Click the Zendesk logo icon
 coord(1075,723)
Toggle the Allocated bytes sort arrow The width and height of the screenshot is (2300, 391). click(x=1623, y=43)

--

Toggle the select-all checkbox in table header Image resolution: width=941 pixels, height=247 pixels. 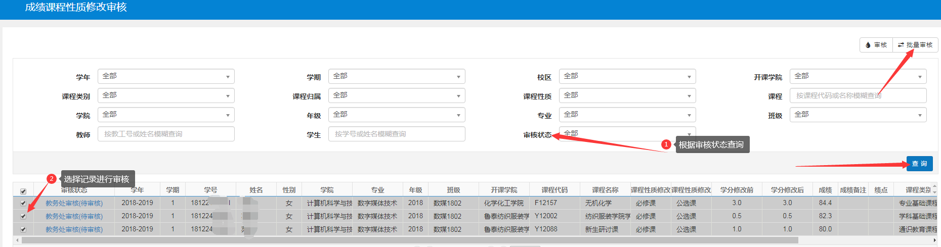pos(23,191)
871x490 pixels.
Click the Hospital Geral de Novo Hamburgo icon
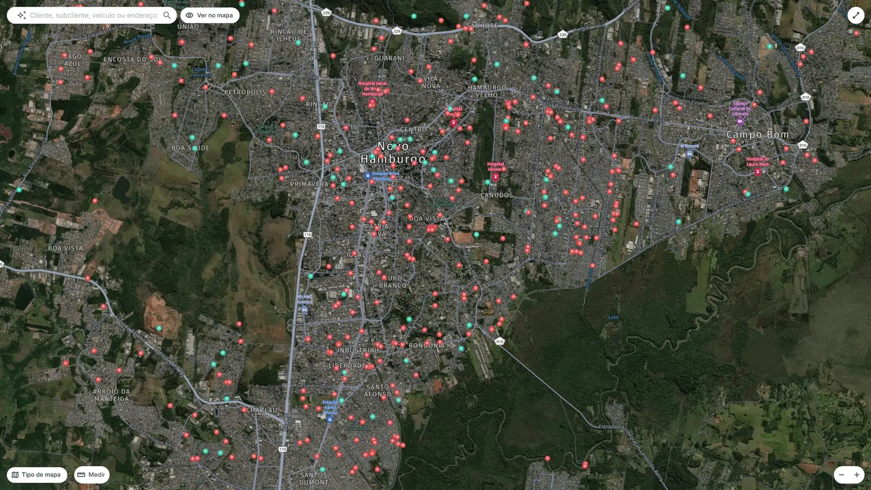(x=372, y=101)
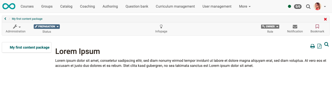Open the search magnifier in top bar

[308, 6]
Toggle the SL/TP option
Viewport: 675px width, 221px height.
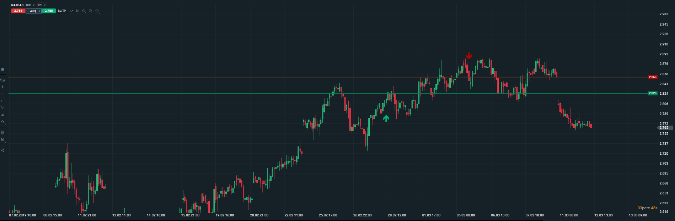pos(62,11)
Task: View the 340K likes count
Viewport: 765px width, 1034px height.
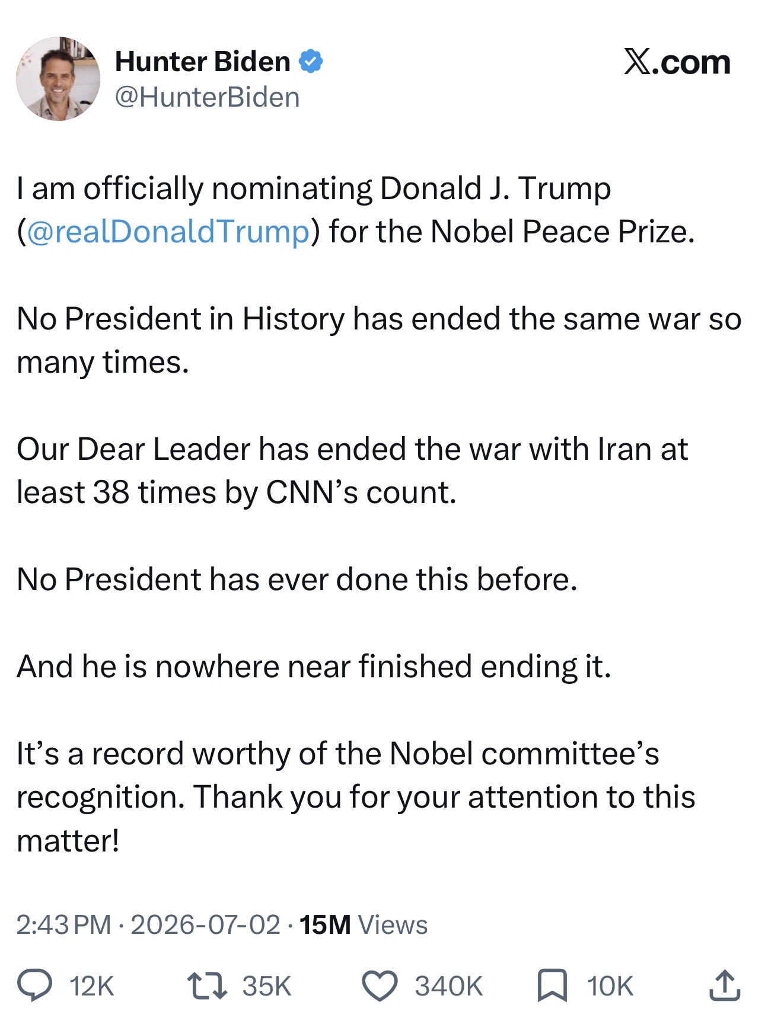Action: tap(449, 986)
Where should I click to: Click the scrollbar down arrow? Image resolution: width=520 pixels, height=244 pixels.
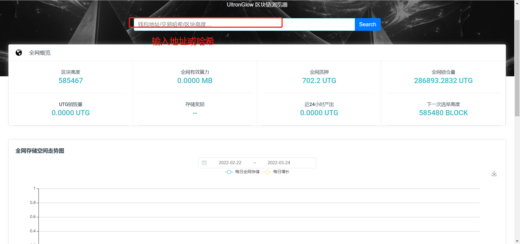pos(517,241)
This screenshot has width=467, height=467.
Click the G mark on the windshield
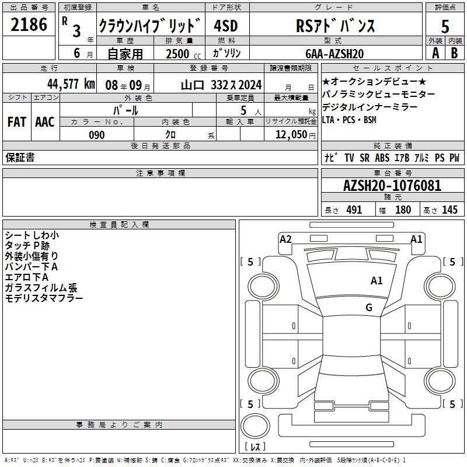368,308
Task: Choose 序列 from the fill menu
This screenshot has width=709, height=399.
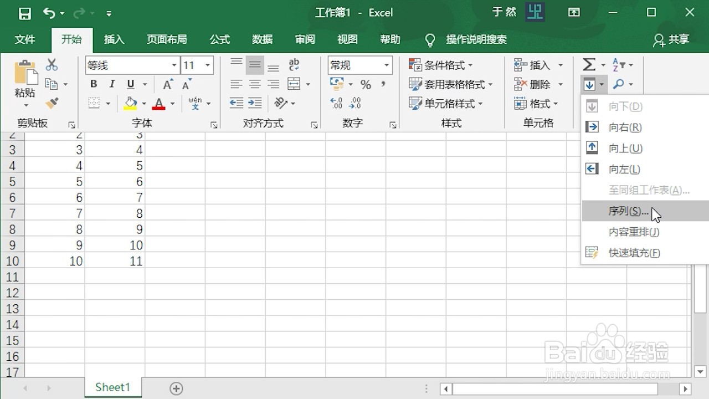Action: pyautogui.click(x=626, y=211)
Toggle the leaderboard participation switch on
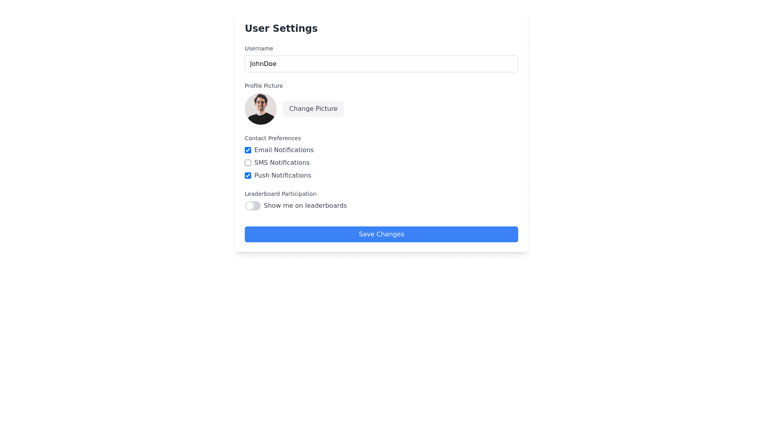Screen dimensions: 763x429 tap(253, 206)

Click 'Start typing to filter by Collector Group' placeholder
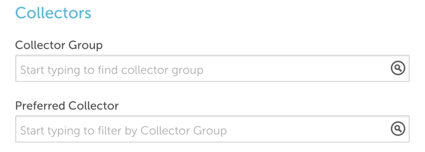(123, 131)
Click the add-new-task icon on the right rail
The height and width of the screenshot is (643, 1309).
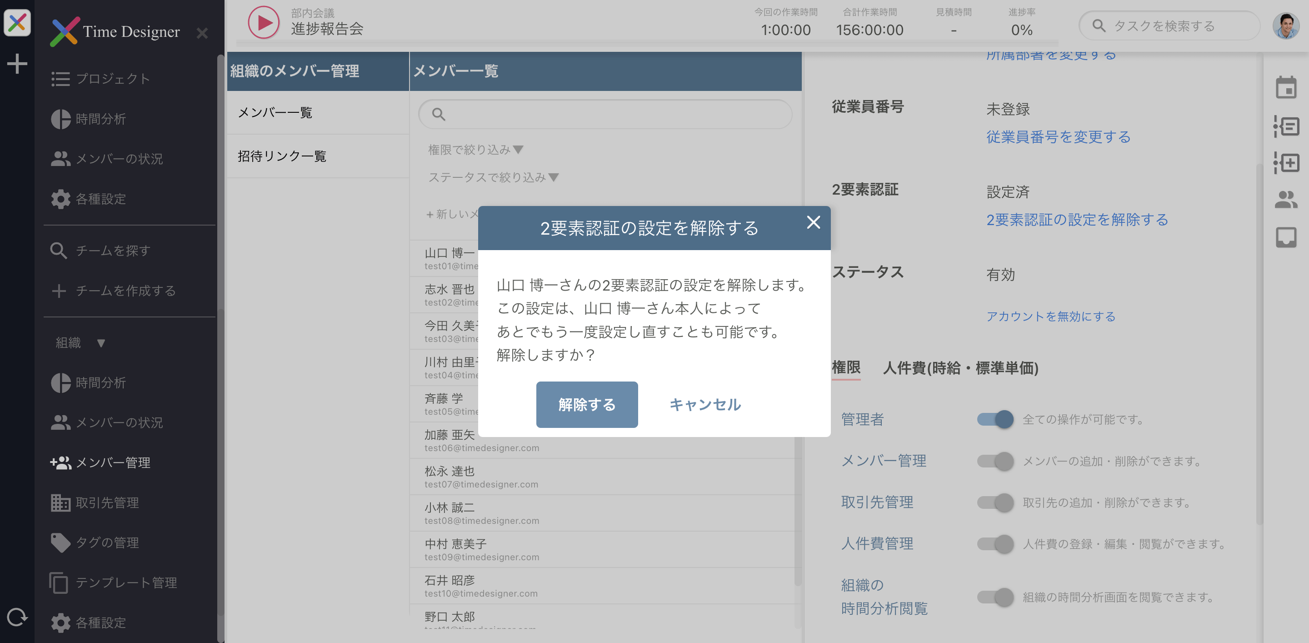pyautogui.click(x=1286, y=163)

---

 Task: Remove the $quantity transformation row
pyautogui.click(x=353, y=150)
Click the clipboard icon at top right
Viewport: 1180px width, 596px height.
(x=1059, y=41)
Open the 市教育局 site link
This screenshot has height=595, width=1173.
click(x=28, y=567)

*Given task:*
Rewrite the rows in the stretch from the line containing "Click the Zendesk logo icon" through the line containing "Toggle the Allocated", requests included, and offset every coordinate in the answers by -127. Give only those lines.

*Correct result:*
Click the Zendesk logo icon
 coord(948,596)
Toggle the Allocated bytes sort arrow The width and height of the screenshot is (2300, 391). click(x=1496, y=-84)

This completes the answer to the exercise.